# [Directions]
Your response should contain only the lines running from the top of the data below through the line with "The height and width of the screenshot is (1568, 724).", both included. Pictures must be omitted.
(Given records)
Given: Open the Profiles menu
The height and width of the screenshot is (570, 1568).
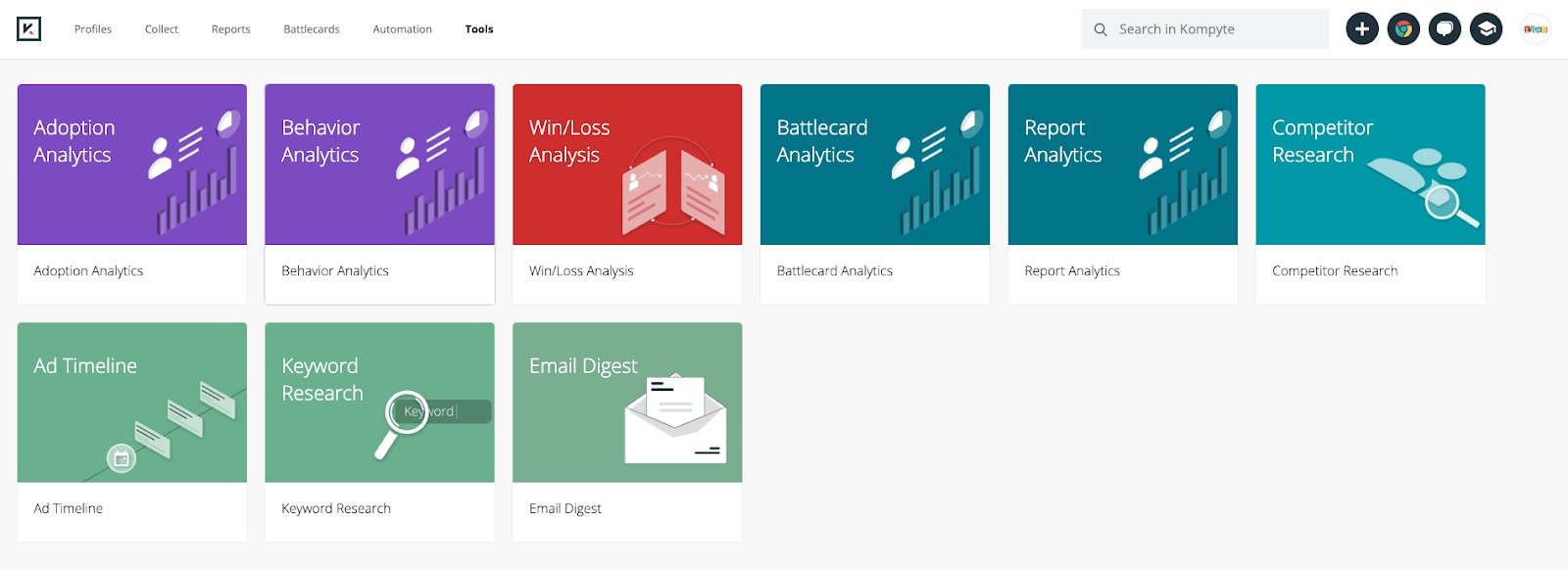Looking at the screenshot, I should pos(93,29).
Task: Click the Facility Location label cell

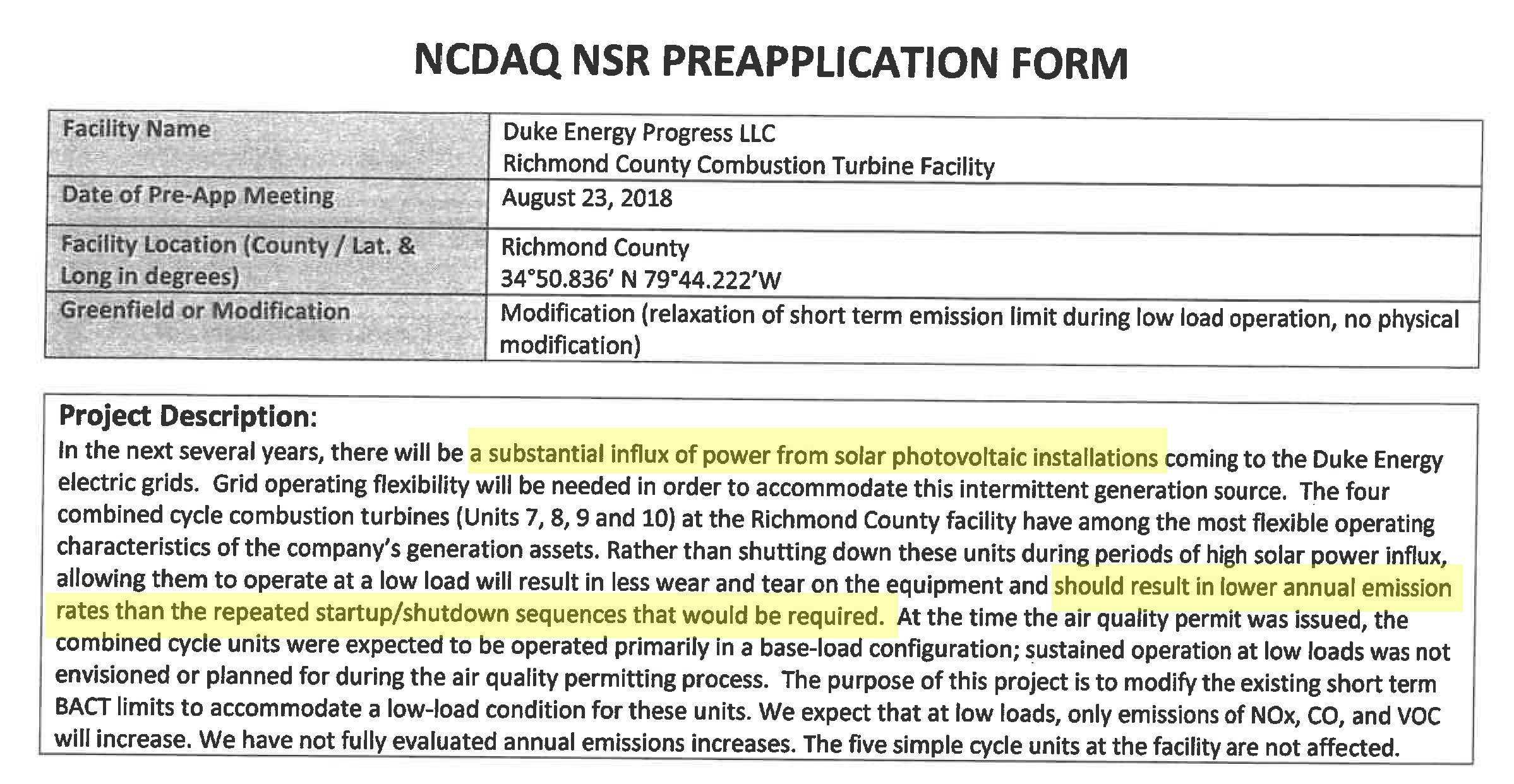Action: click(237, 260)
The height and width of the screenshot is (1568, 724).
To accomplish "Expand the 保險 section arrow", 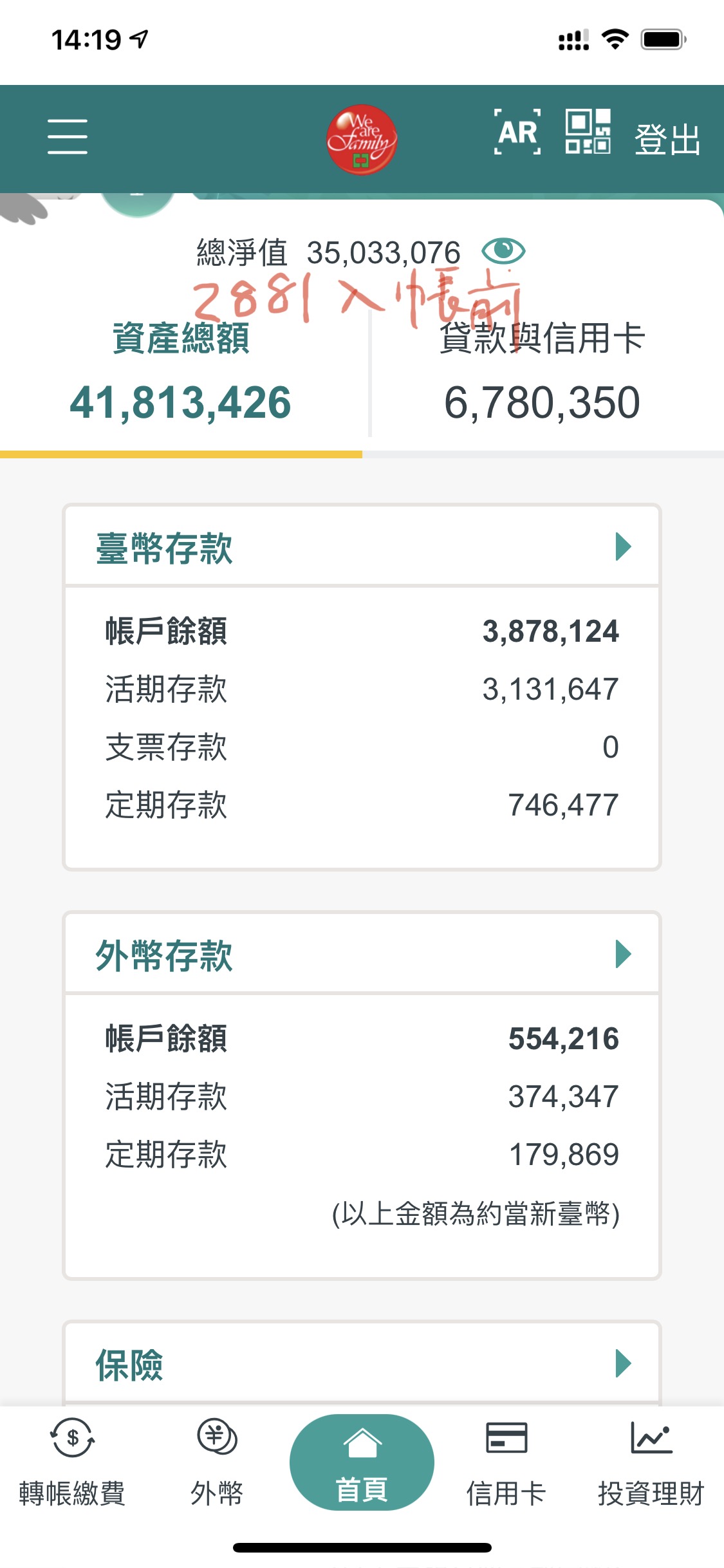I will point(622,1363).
(End Given records)
# [Response to this task]
Given: Open the Profiles menu
The height and width of the screenshot is (570, 1568).
Looking at the screenshot, I should pos(93,29).
Task: Click the Facility Location label cell

Action: click(237, 260)
The height and width of the screenshot is (1568, 724).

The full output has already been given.